» WHAT YOU ARE ASKED TO DO: As the answer, set down the lines below from the one containing "The height and" through the one containing "Click the front", exactly and inclusively, and no others.

===== MATERIAL TO PROCESS

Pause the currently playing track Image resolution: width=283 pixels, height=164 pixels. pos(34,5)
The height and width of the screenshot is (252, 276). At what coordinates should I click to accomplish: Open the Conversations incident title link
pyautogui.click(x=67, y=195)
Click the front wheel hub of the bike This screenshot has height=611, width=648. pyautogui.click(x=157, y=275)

==========
===== MATERIAL TO PROCESS

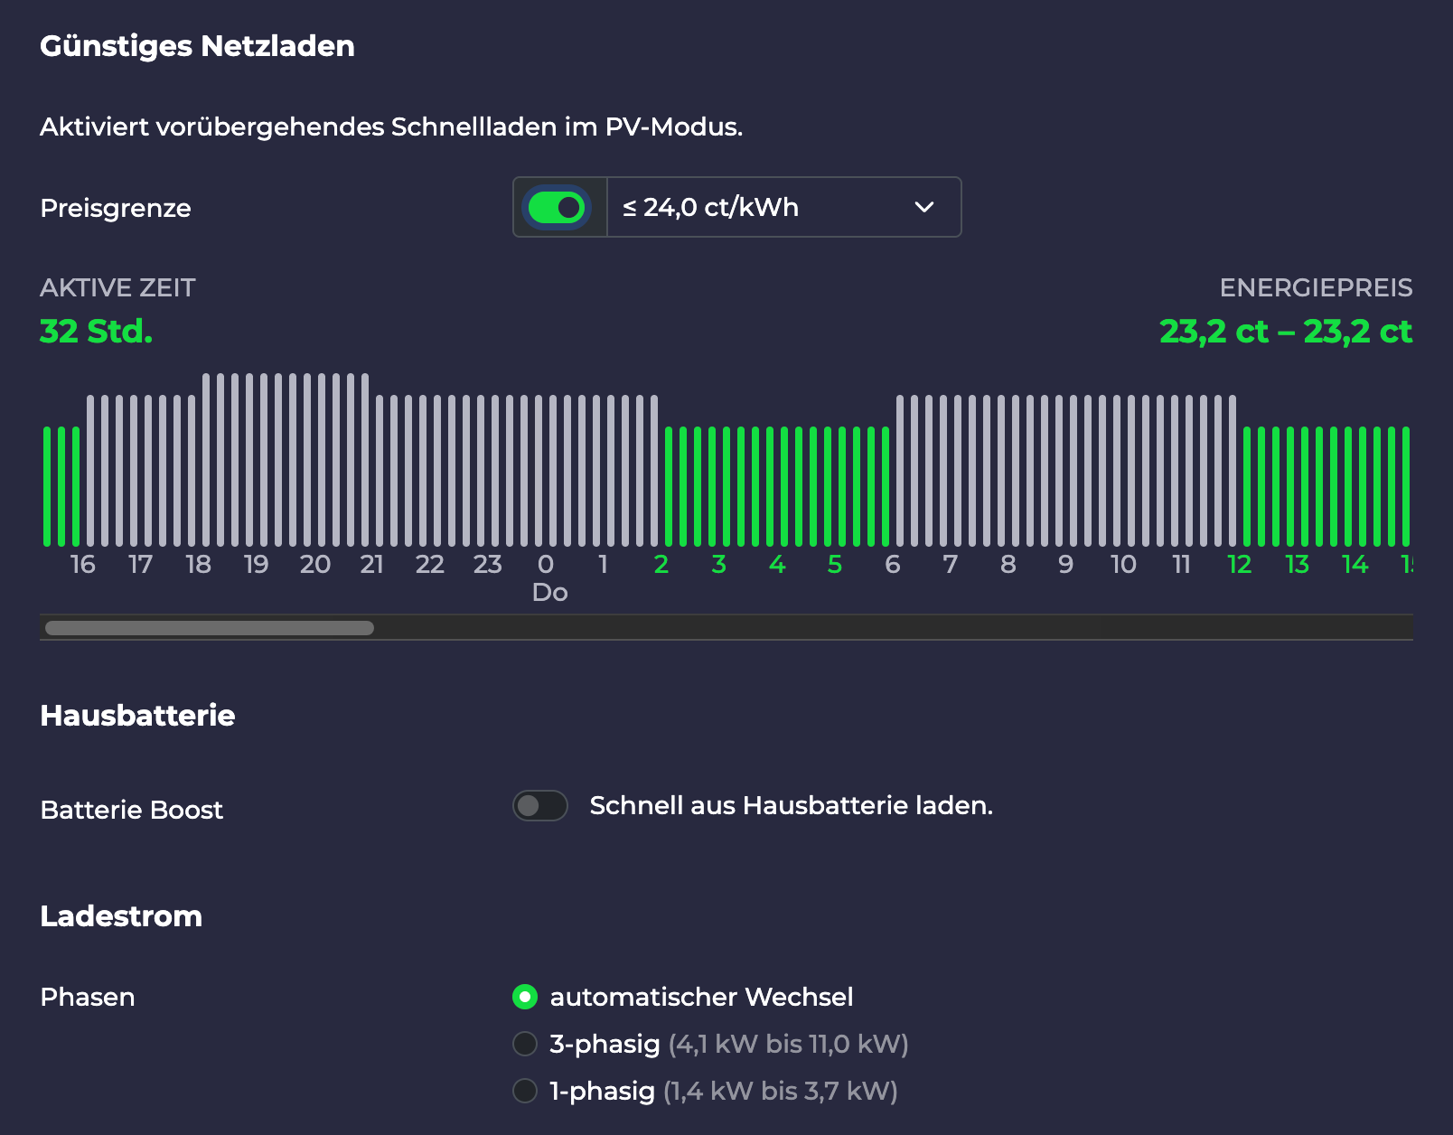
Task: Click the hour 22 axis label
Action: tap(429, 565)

==========

» SOLUTION FOR THIS EXERCISE:
The height and width of the screenshot is (252, 276). At what coordinates should I click to accomplish: Open the Conversations incident title link
pyautogui.click(x=67, y=195)
Click the front wheel hub of the bike This screenshot has height=611, width=648. pyautogui.click(x=157, y=275)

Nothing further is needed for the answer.